■ REQUIREMENT ■
Up to and including the line with "Given: Toggle bold text formatting", return every line from the start of the entries below exactly.

■ EXCERPTED RECORDS ■
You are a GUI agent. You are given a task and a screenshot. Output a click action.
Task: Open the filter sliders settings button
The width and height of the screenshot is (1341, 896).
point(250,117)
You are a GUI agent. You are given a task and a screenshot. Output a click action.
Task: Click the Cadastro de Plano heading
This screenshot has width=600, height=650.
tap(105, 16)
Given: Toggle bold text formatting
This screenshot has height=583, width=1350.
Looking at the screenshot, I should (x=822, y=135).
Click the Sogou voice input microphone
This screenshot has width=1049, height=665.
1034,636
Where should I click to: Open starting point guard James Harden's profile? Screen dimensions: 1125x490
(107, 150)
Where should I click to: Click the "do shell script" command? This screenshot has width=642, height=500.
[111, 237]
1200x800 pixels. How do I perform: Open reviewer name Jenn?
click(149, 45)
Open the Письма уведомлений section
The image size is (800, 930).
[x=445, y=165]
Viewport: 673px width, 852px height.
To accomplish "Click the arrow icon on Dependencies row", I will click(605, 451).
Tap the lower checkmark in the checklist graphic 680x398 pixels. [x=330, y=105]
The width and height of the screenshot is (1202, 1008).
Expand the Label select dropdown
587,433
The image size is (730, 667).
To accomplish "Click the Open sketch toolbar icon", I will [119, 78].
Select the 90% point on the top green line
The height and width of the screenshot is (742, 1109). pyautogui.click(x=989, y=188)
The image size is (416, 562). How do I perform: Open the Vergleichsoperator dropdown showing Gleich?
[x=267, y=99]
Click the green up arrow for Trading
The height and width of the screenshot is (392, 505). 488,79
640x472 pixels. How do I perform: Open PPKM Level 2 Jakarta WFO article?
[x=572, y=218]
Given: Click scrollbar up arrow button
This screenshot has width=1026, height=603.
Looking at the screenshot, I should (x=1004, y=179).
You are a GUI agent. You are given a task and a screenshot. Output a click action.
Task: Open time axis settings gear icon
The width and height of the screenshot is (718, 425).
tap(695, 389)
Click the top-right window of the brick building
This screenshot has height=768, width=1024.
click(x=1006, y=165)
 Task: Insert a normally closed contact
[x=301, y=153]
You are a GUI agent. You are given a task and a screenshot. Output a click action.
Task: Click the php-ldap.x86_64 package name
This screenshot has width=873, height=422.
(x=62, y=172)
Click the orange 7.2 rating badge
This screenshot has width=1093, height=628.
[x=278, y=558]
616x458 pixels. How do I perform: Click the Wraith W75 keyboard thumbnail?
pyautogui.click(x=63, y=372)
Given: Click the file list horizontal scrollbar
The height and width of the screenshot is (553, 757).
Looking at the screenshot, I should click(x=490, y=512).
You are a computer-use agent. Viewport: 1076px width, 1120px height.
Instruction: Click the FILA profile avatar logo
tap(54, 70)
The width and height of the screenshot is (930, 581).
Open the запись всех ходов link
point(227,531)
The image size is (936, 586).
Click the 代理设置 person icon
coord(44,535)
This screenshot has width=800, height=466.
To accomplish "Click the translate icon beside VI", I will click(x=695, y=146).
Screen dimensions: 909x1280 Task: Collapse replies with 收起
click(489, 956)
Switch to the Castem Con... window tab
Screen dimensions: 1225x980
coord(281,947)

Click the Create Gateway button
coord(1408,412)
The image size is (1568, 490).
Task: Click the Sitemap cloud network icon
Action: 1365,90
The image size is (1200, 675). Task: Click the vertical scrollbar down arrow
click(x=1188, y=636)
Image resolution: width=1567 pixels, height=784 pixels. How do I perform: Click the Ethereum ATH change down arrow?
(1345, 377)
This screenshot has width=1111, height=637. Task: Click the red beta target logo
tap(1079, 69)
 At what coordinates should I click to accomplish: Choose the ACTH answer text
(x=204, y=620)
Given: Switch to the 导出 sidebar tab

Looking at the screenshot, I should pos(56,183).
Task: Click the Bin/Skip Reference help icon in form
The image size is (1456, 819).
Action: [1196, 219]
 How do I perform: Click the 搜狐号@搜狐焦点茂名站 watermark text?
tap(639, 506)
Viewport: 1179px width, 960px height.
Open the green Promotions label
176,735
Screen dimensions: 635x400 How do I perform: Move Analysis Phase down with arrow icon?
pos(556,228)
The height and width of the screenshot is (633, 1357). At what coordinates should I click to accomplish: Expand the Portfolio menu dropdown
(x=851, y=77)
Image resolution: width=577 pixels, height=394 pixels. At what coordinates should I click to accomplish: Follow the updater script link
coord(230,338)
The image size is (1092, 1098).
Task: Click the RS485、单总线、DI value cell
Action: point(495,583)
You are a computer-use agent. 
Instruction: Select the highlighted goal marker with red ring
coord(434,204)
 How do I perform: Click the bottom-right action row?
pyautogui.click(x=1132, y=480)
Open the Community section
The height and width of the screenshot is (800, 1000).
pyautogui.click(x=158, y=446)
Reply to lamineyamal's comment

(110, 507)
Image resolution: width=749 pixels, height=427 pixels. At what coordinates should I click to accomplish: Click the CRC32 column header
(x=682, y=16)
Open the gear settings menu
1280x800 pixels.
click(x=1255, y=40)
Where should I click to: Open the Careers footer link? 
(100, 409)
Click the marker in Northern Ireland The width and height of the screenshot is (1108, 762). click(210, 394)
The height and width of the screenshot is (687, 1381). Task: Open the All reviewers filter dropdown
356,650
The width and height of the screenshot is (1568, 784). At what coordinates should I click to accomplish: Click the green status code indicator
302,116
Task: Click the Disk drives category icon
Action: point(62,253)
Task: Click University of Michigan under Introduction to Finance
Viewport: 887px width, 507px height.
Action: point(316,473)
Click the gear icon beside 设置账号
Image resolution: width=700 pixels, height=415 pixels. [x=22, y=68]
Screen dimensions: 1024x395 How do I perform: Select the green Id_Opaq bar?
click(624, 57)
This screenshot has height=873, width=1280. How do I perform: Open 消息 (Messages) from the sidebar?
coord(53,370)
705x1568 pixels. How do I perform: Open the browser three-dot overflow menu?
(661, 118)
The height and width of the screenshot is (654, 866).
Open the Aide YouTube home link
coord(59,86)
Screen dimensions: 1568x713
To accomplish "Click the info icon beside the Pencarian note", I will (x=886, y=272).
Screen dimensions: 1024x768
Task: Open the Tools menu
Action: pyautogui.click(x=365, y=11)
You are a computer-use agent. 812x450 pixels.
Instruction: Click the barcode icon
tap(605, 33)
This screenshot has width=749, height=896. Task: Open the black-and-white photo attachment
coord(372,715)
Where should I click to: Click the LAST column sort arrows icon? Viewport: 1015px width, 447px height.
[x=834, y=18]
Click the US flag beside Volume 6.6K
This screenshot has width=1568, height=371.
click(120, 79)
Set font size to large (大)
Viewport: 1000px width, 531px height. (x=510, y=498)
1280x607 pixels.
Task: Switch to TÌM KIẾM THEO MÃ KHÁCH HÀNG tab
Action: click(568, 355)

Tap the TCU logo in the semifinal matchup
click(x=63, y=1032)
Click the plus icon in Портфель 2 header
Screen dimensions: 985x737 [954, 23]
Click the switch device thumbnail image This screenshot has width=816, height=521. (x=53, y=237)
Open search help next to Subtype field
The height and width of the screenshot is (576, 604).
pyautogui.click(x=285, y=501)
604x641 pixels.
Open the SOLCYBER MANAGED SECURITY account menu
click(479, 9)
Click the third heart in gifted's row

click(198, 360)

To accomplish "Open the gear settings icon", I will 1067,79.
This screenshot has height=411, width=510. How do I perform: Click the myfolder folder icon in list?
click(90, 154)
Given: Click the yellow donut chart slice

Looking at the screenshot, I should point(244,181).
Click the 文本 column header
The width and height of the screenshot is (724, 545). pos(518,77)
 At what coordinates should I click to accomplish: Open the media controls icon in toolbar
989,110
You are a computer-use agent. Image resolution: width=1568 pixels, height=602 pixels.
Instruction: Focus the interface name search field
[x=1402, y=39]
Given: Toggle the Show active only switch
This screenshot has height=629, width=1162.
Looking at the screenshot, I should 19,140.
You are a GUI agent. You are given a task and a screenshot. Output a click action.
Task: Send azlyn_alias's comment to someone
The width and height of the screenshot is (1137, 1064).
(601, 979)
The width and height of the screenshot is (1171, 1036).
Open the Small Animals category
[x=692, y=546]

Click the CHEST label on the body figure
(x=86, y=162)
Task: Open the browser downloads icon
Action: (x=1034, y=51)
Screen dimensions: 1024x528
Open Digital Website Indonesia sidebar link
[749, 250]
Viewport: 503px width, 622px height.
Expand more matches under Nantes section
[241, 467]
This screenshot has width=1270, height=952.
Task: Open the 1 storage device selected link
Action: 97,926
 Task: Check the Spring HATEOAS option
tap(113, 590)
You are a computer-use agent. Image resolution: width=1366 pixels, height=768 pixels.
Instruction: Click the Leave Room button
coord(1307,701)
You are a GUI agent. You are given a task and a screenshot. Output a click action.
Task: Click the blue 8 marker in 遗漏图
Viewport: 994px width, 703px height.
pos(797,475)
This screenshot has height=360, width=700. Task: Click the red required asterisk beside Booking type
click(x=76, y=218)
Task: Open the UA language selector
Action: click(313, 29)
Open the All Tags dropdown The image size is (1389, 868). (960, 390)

■ YOUR SOLUTION ■
You are a GUI agent. You are given a task and a screenshot. Output a click action.
Task: Open the filter sliders settings button
The width and height of the screenshot is (1341, 896).
point(250,117)
You are a GUI agent. You are given a task and a screenshot. Output a click action.
Task: Click the Cadastro de Plano heading
This screenshot has width=600, height=650.
tap(105, 16)
Given: Toggle bold text formatting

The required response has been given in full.